The Final Banquet

The Final Banquet

Tonight, we gathered as a group for the last time to celebrate finishing Grinnell in London.

The papers are in, the bags are (nearly) packed, and the last little things are finally being done. The banquet was a nice cap to the semester. It was so nice to get to get together with all of the wonderful people who made this semester what it was. Not only did I get to dine and chat with my fellow Grinnell-in-Londoners as a large group, but I also got to say some final goodbyes and thank yous to the program professors and staff.

It was a wonderful evening filled with great conversation and fantastic food. We dined at the Clerkenwell Kitchen, a little restaurant right by our flat. We each received a three course meal. I started with a delectable English Onion Soup. It was rich, hearty, and wonderfully seasoned. I quickly gobbled it up and eagerly awaited the main course. I had opted for the roasted sirloin served with vegetables, which turned out to be parsnips, potatoes, and sprouts. It was a delicious and quite filling entrée. Finally, for dessert, I opted for the toffee pudding, which was scrumptious and not terribly heavy, a sweet way to top off a fabulous meal.

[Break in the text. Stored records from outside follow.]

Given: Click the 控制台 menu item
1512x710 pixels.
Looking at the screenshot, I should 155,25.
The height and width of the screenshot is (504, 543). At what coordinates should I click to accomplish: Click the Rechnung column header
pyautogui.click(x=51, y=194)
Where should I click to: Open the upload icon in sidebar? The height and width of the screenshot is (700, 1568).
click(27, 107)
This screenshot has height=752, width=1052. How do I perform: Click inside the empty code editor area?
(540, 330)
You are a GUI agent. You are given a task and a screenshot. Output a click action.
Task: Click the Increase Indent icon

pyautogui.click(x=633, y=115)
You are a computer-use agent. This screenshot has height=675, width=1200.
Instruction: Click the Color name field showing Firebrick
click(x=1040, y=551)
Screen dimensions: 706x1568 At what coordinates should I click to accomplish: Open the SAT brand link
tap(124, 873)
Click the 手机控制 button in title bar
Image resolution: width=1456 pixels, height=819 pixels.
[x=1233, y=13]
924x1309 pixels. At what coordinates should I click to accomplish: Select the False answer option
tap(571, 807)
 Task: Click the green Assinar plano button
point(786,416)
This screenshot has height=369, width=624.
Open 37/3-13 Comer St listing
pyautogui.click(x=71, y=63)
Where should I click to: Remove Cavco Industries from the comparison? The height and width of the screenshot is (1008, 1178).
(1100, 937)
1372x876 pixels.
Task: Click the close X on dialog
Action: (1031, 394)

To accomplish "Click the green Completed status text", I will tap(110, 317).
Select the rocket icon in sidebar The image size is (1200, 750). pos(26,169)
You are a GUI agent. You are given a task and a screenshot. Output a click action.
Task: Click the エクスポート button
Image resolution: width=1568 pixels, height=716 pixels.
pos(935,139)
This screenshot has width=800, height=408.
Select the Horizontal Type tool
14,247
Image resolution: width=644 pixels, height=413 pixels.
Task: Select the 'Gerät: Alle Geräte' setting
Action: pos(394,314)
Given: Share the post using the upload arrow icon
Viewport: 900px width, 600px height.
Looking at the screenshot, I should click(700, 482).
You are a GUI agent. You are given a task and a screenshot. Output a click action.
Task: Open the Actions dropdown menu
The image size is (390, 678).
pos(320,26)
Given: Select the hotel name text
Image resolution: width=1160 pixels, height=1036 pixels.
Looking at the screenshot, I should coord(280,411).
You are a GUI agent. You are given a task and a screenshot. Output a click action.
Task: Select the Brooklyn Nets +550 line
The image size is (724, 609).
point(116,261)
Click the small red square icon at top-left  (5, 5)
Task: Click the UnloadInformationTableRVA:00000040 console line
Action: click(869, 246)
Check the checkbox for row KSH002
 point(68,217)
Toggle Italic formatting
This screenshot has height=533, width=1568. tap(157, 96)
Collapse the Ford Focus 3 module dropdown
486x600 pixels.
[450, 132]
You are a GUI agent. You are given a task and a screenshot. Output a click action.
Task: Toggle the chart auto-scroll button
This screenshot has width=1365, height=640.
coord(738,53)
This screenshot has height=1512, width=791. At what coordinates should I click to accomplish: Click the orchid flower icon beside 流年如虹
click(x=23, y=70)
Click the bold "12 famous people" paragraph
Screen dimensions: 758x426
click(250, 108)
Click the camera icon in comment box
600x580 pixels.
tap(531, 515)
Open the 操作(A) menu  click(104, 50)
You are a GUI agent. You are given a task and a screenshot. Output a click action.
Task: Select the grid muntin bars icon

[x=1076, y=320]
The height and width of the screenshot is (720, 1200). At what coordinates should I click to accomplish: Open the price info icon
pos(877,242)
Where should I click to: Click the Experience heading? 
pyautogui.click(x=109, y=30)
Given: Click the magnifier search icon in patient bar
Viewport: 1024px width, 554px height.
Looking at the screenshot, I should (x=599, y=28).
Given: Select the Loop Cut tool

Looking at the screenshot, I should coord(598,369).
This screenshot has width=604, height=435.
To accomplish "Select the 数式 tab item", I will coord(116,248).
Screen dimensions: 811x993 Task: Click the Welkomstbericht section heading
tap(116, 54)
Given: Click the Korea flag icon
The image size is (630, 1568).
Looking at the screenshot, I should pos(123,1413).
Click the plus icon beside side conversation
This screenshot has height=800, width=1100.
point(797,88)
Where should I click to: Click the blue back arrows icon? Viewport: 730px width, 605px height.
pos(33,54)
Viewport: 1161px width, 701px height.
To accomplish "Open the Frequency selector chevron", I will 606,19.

After the meal, we convened to snag a final group shot. It is somewhat crazy to see how much we've grown together on this semester together. We've bonded over an incredible experience and it's been wonderful to make so many new friends. We said our goodbyes see-you-laters and headed back home to polish off some more packing. All in all, a good day. My final day in London is tomorrow. Pictures below.

Teddy and I

 

Soup!

 

Fresh Sourdough! Yum!

 

The Main Course

 

Delectably Delicious Dessert

 

What a group!

 

Libraries, Indian Food, and Skyfall!

Libraries, Indian Food, and Skyfall!

It was another busy day in London for yours truly!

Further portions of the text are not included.